Former Illinois Governor George Ryan spoke at a memorial service for Nelson Mandela Sunday in Chicago.
December 16, 2013 5:54:11 AM PST
Former Illinois Gov. George Ryan spoke at a memorial service for Nelson Mandela Sunday in Chicago.

Ryan said Mandela played a role in his decision 10 years ago to empty Illinois' death row.

The local memorial took place as Mandela was laid to rest in South Africa.

After a week of celebrating Mandela's life with song and dance, Sunday's funeral service took a much more somber note. Buried with all the pomp and circumstance due a man of his stature, the world said its final farewell to Madiba, Chicago was no exception.

A final farewell was bid to Mandela with full military honors, in the small, rural village that was his ancestral home.

World figures from Prince Charles to Oprah and Richard Branson were in Qunu to say goodbye.

In Chicago, former Governor Ryan, in one of his first public appearances since being released from prison earlier this year, spoke at a memorial service hosted by Congressman Bobby Rush's South Side church.

"I had the pleasure to meet with Nelson Mandela in his home ten years ago," Ryan said.

Ryan was warmly received by those in attendance. In his nearly five minute speech, Ryan also revealed that in 2003, as he was pondering his eventual decision to vacate death row, he received a phone call from Mandela.
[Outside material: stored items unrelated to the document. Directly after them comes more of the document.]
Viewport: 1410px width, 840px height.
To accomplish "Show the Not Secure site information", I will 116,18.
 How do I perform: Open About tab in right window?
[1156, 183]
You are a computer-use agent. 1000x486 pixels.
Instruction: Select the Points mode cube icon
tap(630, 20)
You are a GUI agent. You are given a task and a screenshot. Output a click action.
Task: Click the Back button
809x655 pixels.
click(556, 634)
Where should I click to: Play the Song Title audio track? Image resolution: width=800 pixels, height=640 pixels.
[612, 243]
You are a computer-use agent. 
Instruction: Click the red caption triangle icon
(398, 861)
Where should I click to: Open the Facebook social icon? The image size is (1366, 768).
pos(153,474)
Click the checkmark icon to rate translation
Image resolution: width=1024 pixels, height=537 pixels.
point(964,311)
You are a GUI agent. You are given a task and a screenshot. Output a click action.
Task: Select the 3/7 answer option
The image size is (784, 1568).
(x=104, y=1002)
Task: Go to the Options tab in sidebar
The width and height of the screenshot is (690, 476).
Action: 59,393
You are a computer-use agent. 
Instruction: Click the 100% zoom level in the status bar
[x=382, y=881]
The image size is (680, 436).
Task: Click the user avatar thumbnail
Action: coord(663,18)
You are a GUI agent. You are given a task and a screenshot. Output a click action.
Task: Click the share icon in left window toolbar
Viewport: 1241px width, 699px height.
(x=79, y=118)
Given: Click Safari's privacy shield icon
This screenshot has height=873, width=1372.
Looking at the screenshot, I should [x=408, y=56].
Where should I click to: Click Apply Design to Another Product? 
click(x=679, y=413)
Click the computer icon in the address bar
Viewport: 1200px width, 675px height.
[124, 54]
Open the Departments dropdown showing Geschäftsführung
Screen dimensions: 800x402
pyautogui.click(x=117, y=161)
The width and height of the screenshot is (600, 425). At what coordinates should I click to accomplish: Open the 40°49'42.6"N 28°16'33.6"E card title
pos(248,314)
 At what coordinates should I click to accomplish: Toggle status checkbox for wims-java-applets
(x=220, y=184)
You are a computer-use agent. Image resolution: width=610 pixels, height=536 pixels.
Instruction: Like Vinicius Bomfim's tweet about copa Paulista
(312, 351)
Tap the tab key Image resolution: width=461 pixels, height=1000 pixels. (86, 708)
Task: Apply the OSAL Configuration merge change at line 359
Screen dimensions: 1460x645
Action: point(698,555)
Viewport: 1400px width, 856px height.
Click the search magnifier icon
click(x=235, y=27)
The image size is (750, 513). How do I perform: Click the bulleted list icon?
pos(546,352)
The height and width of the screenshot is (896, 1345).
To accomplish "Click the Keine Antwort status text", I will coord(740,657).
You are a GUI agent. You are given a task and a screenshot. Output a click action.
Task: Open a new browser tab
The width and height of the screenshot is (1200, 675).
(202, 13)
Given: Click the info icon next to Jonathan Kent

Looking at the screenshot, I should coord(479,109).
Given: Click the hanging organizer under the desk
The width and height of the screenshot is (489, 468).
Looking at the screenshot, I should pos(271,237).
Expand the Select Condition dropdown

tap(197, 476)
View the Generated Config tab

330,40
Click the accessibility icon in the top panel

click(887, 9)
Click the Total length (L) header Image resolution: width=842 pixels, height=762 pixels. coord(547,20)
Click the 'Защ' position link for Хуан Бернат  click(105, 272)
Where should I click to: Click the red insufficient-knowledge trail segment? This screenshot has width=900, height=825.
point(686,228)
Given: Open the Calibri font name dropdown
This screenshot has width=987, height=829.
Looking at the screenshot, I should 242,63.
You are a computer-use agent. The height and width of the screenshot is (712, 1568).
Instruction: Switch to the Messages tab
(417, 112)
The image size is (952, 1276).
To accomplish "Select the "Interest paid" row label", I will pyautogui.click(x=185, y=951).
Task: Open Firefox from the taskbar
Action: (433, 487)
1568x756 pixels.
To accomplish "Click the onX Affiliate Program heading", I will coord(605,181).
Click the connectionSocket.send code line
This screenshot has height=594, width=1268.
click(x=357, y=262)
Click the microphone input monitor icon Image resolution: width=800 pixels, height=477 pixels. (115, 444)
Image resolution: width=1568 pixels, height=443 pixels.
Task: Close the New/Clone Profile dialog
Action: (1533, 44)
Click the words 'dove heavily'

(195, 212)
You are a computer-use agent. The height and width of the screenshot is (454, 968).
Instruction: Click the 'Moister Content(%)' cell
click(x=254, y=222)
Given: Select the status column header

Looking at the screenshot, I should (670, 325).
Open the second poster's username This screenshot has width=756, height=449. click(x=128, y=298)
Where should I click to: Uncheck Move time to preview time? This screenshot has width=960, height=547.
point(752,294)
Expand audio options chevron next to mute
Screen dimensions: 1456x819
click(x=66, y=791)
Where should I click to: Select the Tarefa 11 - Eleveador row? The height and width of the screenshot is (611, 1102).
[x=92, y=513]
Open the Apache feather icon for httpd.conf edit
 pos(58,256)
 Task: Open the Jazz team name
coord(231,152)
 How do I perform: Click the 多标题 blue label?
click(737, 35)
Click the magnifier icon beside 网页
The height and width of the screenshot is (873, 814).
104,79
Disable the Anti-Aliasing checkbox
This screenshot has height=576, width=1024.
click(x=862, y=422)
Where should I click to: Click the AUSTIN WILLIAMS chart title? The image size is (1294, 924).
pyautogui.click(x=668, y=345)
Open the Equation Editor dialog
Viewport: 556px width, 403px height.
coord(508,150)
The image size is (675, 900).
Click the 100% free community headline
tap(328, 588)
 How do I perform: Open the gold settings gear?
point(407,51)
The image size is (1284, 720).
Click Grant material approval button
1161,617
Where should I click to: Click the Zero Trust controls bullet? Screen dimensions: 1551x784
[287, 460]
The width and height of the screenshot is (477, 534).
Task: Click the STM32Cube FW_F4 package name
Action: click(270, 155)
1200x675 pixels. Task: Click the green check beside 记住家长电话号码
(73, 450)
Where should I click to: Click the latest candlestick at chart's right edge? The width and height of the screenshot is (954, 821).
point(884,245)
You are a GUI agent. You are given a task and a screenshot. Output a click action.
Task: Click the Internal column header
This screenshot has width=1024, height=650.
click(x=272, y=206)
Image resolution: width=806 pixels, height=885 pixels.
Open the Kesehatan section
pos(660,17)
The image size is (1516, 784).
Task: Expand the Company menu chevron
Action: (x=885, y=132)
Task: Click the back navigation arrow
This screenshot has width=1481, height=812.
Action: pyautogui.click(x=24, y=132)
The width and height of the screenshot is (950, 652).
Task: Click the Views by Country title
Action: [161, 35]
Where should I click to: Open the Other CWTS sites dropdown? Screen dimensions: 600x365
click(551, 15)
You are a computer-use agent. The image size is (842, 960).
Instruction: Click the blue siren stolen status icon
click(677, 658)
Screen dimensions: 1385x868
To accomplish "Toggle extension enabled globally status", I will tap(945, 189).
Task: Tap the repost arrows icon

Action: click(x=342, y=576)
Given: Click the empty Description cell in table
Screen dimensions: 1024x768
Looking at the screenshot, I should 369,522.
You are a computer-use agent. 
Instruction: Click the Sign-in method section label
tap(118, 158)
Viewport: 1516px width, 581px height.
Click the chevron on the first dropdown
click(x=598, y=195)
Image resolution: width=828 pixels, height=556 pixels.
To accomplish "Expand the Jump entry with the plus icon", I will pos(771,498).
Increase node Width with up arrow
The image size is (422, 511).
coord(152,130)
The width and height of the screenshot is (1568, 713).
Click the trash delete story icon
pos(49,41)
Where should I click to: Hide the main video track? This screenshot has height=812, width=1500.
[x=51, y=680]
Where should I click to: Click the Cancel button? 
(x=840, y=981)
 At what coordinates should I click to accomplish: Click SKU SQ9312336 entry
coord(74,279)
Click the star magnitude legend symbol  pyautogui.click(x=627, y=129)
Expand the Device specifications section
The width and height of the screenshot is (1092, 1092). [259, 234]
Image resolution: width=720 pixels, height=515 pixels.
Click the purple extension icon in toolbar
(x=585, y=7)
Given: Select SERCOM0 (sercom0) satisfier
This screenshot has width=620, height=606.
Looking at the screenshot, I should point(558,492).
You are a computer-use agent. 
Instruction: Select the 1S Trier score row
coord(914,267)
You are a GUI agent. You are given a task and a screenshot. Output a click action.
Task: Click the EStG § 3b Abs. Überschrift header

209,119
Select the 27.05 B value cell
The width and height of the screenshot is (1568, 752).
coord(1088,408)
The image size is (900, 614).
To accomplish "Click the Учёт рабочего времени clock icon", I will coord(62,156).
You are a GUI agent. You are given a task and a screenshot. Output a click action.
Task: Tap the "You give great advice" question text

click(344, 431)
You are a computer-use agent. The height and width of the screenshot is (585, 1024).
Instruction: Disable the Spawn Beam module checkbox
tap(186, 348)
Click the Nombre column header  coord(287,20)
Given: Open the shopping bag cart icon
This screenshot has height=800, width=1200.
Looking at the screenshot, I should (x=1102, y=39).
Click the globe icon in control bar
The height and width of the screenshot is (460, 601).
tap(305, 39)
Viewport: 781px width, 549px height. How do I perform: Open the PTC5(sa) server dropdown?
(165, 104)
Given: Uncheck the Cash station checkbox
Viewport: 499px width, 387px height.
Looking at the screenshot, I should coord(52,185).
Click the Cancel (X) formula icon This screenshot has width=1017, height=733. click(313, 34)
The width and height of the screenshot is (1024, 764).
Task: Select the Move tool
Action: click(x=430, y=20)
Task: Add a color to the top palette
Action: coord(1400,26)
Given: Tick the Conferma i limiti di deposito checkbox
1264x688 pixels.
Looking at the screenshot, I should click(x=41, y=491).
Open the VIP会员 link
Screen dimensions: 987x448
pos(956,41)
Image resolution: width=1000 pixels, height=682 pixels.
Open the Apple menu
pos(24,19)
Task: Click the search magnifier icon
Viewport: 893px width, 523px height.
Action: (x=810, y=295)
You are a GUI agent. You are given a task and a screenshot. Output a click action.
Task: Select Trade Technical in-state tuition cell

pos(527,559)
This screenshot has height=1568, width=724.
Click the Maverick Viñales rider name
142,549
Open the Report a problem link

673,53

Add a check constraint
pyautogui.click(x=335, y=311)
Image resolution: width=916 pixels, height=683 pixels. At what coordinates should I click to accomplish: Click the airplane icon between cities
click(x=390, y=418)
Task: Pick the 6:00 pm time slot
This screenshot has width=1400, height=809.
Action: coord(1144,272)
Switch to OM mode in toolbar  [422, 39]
"Nelson Mandela transcended the boundaries of South Africa"," he said. "A towering figure of courage and tenacity and forgiveness. If I learned anything from that meeting, caring, loving, concerned individual."

Back in South Africa, Mandela's flag draped casket stood atop traditional cow skins. In the auditorium 95 candles burned, one of each year of his life. His grandchildren were among those paying final tribute to Madiba.

"We shall miss you," Mandela's granddaughter, Nandi Mandela said. "We shall miss your voice as you told us stories of your childhood. We shall miss your laughter."

It was a day of deep sorrow, summed up by a close friend of Mandela's and fellow Robben Island inmate.

"Now I have lost a brother," Ahmed Kathrada said. "My life is in a void and I don't know who to turn to. Thank you."

Following the service, Mandela was buried in a much more private ceremony, attended primarily by friends and family.